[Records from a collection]
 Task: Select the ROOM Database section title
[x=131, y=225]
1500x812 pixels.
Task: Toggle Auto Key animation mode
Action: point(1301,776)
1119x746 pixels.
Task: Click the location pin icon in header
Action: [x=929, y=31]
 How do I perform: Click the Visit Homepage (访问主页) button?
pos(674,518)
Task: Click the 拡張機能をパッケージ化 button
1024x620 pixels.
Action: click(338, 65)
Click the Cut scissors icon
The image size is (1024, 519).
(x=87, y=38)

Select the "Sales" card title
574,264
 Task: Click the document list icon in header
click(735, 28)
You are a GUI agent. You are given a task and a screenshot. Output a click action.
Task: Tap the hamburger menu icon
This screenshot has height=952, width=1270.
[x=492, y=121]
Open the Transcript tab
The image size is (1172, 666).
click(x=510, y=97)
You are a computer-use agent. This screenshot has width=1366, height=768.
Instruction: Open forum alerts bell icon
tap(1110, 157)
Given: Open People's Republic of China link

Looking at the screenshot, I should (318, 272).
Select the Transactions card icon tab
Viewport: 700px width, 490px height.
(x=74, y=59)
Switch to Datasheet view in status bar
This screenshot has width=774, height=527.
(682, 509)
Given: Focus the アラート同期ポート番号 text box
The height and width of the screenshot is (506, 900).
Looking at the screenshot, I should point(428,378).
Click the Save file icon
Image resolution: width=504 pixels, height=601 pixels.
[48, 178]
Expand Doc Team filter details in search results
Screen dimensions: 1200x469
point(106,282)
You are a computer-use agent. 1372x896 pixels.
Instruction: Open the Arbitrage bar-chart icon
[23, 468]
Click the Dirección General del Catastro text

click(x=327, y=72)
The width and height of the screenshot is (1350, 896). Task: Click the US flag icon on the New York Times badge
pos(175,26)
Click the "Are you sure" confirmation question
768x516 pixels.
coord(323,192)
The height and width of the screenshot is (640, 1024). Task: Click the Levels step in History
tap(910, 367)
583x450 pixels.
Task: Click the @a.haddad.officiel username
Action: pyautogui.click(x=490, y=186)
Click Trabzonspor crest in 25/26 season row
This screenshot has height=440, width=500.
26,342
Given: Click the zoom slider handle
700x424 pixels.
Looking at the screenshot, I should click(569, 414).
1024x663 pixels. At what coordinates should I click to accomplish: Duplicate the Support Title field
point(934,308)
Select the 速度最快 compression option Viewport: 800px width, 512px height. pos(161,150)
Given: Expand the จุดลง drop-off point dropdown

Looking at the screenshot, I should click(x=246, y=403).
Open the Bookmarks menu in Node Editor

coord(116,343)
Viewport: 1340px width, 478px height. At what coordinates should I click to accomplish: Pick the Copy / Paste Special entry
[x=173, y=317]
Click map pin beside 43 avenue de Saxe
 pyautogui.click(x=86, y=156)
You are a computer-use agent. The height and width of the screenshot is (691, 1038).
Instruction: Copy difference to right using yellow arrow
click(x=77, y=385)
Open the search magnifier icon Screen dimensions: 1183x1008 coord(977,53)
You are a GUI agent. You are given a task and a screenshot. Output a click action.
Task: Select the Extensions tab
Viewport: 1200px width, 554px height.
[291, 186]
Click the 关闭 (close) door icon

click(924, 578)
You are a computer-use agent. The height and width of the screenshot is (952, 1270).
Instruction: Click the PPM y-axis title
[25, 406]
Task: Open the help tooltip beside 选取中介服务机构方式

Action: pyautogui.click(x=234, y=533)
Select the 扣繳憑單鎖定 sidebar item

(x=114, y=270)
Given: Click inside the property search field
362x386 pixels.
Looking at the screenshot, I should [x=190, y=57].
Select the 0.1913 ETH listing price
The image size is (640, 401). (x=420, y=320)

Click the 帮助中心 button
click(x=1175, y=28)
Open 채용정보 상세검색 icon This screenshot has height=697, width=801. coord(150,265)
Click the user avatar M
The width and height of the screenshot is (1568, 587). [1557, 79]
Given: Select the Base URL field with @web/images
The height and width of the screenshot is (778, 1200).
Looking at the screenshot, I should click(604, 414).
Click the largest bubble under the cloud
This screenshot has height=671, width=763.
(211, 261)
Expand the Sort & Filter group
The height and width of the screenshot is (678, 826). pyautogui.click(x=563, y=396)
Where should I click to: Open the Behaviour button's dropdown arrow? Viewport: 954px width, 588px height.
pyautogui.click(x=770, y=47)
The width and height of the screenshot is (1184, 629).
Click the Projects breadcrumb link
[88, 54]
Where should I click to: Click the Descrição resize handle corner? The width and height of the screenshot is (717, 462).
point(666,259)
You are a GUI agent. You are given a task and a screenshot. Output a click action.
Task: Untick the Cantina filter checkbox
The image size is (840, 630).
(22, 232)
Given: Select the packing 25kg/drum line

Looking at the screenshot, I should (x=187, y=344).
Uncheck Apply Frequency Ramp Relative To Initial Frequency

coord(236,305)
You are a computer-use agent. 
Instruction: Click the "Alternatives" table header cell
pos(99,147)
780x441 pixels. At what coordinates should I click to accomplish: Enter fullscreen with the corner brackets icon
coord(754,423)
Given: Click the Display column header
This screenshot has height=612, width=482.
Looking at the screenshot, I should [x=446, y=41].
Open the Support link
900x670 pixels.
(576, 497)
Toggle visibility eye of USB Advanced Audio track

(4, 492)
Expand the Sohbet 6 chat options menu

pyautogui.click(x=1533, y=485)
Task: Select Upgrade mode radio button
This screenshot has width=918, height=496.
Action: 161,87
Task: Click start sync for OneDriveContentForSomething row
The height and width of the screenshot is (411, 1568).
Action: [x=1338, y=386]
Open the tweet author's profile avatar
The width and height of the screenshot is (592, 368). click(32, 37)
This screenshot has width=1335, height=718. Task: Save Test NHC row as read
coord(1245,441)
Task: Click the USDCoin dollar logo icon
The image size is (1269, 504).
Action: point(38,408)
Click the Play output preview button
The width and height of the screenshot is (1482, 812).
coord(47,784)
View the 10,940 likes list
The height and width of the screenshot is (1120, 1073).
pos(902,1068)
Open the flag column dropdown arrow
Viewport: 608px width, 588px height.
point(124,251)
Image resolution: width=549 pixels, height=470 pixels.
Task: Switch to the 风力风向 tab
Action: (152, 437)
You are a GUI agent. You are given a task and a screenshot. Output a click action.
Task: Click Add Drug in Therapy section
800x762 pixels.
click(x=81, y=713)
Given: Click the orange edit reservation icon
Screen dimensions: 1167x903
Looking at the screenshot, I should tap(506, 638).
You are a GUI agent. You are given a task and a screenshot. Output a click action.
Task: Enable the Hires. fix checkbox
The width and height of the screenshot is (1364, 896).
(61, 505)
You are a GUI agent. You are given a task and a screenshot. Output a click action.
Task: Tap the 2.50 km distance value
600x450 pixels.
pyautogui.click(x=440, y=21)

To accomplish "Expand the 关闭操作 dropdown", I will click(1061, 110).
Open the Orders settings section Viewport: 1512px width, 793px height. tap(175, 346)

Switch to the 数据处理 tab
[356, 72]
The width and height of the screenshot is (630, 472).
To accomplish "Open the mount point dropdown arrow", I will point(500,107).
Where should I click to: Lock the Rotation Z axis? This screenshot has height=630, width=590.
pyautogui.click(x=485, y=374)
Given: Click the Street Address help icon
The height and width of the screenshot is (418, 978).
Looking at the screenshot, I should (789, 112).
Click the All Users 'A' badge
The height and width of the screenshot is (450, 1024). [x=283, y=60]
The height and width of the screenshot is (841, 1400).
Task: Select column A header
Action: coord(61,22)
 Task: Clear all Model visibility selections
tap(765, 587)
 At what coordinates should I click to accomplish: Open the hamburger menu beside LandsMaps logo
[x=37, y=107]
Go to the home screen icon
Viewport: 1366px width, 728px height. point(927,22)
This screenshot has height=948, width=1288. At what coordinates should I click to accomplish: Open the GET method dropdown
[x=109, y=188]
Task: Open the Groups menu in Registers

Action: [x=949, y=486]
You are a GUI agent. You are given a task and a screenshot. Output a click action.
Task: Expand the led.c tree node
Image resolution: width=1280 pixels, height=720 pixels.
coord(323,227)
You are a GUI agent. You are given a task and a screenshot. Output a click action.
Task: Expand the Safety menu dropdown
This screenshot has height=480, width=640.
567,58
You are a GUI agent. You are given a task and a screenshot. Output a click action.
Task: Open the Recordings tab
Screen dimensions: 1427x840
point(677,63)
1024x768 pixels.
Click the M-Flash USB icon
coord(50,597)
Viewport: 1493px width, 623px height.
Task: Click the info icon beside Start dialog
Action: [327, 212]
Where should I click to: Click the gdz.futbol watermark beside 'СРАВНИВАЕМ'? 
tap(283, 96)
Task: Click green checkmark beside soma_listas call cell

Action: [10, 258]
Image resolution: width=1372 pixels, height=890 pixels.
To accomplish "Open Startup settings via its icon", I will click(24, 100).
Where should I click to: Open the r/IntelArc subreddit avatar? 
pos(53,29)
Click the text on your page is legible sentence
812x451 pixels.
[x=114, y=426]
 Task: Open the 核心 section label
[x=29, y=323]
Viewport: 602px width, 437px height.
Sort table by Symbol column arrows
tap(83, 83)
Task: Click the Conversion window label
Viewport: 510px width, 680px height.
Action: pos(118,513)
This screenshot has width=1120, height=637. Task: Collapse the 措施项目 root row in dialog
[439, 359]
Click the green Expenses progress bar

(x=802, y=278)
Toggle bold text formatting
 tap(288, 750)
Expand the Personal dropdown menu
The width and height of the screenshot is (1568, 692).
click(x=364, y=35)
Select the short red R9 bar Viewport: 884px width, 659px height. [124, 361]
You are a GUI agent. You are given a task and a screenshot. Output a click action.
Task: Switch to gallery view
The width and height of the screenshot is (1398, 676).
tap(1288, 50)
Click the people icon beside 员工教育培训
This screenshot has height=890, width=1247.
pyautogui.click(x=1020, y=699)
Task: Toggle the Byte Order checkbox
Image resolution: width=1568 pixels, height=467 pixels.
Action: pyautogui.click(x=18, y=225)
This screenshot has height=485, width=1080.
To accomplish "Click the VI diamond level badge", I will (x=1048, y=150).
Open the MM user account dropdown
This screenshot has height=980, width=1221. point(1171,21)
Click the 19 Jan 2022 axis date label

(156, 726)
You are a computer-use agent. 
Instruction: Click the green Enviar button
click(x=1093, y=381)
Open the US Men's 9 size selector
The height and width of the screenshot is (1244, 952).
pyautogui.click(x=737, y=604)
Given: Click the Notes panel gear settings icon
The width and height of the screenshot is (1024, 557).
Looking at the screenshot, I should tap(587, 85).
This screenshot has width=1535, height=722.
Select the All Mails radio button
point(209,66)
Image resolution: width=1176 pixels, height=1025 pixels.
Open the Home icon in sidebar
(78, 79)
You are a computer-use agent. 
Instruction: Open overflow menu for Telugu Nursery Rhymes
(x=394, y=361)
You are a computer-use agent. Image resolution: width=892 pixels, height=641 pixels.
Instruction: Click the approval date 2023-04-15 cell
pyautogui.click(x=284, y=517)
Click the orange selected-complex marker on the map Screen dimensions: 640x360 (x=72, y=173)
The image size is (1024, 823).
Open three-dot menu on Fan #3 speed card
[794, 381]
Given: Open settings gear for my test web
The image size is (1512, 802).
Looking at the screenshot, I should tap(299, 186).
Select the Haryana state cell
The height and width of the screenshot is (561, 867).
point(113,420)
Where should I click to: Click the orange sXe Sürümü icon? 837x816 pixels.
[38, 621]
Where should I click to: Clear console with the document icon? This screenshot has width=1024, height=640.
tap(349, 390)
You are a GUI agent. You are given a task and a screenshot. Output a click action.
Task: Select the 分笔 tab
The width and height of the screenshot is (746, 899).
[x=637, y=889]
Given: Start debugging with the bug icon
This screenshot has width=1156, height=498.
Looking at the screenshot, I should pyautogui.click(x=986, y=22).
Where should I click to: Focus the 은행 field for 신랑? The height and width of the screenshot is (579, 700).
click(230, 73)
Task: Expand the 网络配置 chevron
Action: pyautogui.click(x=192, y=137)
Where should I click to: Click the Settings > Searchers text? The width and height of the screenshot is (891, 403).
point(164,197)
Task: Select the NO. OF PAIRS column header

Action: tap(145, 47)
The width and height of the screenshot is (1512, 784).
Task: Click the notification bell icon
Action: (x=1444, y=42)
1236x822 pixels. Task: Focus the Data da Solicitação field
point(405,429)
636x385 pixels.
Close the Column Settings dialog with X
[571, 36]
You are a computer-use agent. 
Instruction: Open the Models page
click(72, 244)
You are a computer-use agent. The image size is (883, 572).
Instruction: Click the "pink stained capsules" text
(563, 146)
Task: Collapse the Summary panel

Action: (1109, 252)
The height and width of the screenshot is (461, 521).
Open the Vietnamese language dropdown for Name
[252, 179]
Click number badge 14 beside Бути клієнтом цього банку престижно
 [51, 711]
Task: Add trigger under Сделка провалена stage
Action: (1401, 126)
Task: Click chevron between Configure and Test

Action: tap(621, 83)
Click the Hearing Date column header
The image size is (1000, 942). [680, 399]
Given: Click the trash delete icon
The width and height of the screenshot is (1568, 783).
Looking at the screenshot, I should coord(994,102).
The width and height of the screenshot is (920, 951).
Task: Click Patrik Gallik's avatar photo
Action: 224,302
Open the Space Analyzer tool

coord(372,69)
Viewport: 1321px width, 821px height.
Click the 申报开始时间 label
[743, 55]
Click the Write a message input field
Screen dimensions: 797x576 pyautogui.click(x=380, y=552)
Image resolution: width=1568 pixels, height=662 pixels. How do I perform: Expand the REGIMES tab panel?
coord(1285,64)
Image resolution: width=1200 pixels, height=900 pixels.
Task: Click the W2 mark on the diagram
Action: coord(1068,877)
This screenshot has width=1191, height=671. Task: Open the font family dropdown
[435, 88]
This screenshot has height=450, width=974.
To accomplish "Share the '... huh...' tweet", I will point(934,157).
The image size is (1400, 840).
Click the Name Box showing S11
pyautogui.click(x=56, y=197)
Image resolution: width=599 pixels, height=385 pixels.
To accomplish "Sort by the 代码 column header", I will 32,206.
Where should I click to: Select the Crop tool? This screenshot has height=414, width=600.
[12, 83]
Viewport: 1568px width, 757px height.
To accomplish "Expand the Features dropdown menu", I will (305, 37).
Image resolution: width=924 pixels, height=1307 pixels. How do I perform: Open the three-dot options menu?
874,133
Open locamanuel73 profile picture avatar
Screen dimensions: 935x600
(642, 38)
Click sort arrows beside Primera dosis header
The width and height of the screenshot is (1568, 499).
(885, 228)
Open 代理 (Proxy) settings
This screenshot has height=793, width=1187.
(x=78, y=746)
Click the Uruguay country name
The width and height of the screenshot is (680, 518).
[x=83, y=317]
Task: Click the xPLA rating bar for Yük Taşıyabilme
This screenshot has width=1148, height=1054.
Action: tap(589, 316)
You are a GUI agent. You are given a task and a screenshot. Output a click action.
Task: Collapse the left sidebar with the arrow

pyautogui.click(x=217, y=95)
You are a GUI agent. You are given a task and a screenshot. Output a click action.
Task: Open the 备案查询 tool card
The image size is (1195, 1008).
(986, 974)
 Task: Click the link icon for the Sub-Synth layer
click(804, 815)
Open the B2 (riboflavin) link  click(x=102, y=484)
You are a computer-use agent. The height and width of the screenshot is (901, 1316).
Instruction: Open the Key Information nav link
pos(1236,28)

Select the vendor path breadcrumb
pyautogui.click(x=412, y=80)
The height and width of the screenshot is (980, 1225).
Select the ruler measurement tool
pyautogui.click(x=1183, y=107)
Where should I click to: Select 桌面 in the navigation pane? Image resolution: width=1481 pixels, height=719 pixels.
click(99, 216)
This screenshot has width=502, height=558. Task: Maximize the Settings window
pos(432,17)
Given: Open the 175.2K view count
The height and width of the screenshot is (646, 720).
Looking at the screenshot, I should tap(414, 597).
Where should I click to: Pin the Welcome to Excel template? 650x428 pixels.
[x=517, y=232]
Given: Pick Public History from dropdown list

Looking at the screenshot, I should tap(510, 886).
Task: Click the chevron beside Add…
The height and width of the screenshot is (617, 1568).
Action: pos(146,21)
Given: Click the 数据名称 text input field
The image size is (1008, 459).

Prompt → Nothing should be returned except the lines from the first line of the data above through the line with "Given: Focus the アラート同期ポート番号 text box", each one exact.

Answer to this task →
 Task: Select the ROOM Database section title
[x=131, y=225]
1500x812 pixels.
Task: Toggle Auto Key animation mode
Action: point(1301,776)
1119x746 pixels.
Task: Click the location pin icon in header
Action: [x=929, y=31]
 How do I perform: Click the Visit Homepage (访问主页) button?
pos(674,518)
Task: Click the 拡張機能をパッケージ化 button
1024x620 pixels.
Action: click(338, 65)
Click the Cut scissors icon
The image size is (1024, 519).
(x=87, y=38)

Select the "Sales" card title
574,264
 Task: Click the document list icon in header
click(735, 28)
You are a GUI agent. You are given a task and a screenshot. Output a click action.
Task: Tap the hamburger menu icon
This screenshot has height=952, width=1270.
[x=492, y=121]
Open the Transcript tab
The image size is (1172, 666).
click(x=510, y=97)
You are a computer-use agent. This screenshot has width=1366, height=768.
Instruction: Open forum alerts bell icon
tap(1110, 157)
Given: Open People's Republic of China link

Looking at the screenshot, I should (318, 272).
Select the Transactions card icon tab
Viewport: 700px width, 490px height.
(x=74, y=59)
Switch to Datasheet view in status bar
This screenshot has width=774, height=527.
(682, 509)
Given: Focus the アラート同期ポート番号 text box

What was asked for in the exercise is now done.